We feel doubly bereft
A lovely bright light went out for us
The following letter is taken from Letters of Note: Grief, a moving collection of correspondence from the pens and typewriters of Audre Lorde, Robert Frost, Nick Cave, Rainer Maria Rilke, Sidonie-Gabrielle Colette, Kahlil Gibran, Virginia Woolf, Samuel Beckett, Edith Wharton, and many others. Find out more here.
On 22 November 1963, as an open-top motorcade took him and the First Lady through Dealey Plaza in downtown Dallas, the 35th President of the United States, John F. Kennedy, was assassinated by a sniper situated in a nearby building. The shock was global and profound, and within two months of Kennedy’s death his widow, Jacqueline, had received almost a million letters of condolence from members of the public. This particular letter came from a lady who grieved not just for the loss of the president, but also for the loss of Jacqueline and her two children, who were now, understandably, slipping from public view.
Chicago, Illinois
My dear Mrs. Kennedy:
I just saw your lovely face on television and heard you speak. And all the while, a feeling of great pain overwhelmed me because I know that your public appearances will be all too few and the family we have come to love so dearly will become news we find occasionally in the papers. Yes, we have come to think of all of you as belonging to us. It was so wonderful to feel part of the great excitement our dear president gave us all. And to be part of you, watching the children grow and seeing the grace and beauty both of you brought to our land. Yes, a lovely bright light went out for us, and we share with you and the children and the family the tragic loss that can never become a thing of objectivity. But we have another loss—we have lost you and the children and we miss you very much. We felt that we could watch Caroline and John-John grow, and share with you and our beloved president the joy of family. And now we feel doubly bereft.
I know you have received so many messages very much like this one, but I did want to tell you how lonely we are for the sight of our First Family. The brightness and electric excitement have gone out of the news, for we cannot get used to turning on the television and not seeing that wonderful smile and the brilliant eyes. We could tell when a wry remark was coming and watched for it in delighted anticipation. It isn’t the same anymore. We will back everything he fought for so hard, because of him, but there is no pleasure behind it. I do not mean any disrespect to Mr. Johnson for I know how hard it must be for him to even begin to fill a role that such a brilliant, sparkling man left vacant. But ordinary men seem to be in government now. And government will go back to being ordinary once more.

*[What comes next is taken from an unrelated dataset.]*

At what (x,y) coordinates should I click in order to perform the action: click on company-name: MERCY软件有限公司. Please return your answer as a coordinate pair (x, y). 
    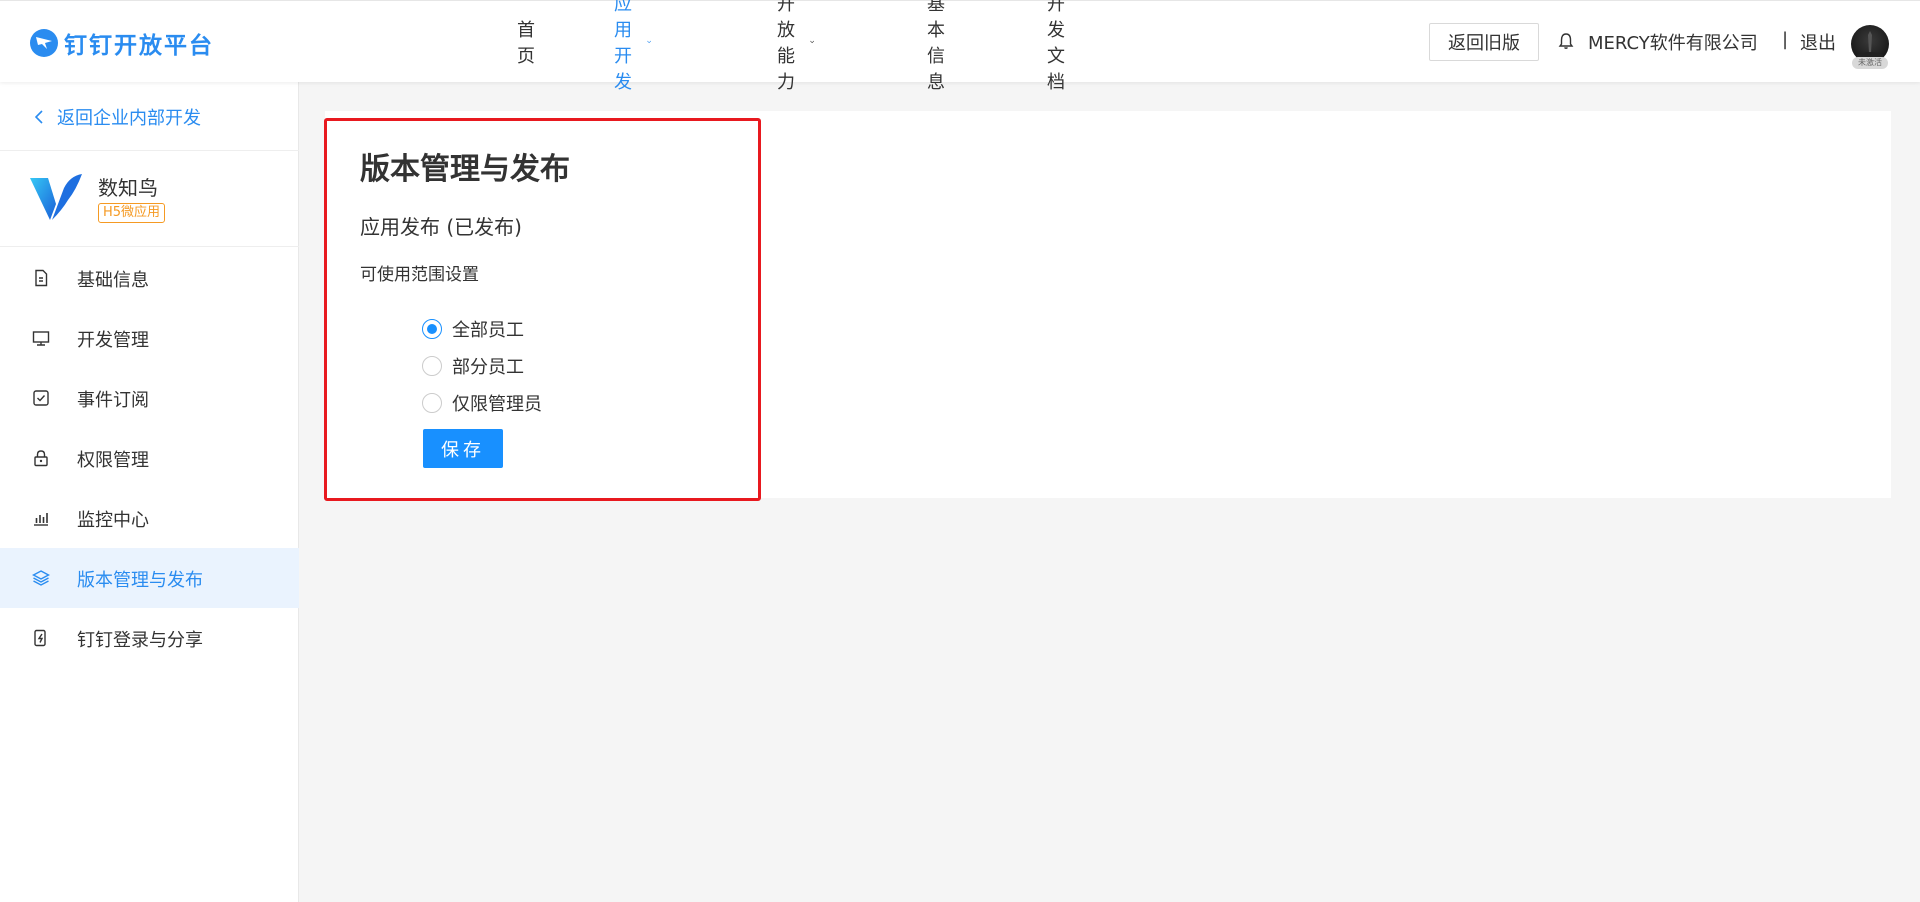
    Looking at the image, I should click on (1673, 42).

Please don’t disappear from our view. We want to know how you are faring, how the children are, if you all are well, and above all we want to have you lean back and rest against us, knowing that our love does sustain you and is there for you and the children, dear Mrs. Kennedy. We know how great was your loss because our loss was great too. How we love him; I shall not say loved, because his memory will not dim for us. He was a lovely shining knight and we are thankful that we were privileged to know him and to have him lead us.
May I write to you from time to time to find out if you are all right and if the children are all right too: We love you very much and don’t want to lose touch. We hope to be able to come to Washington soon to visit “our grave” and pay our respects.
Keep well and God watch over you and the children.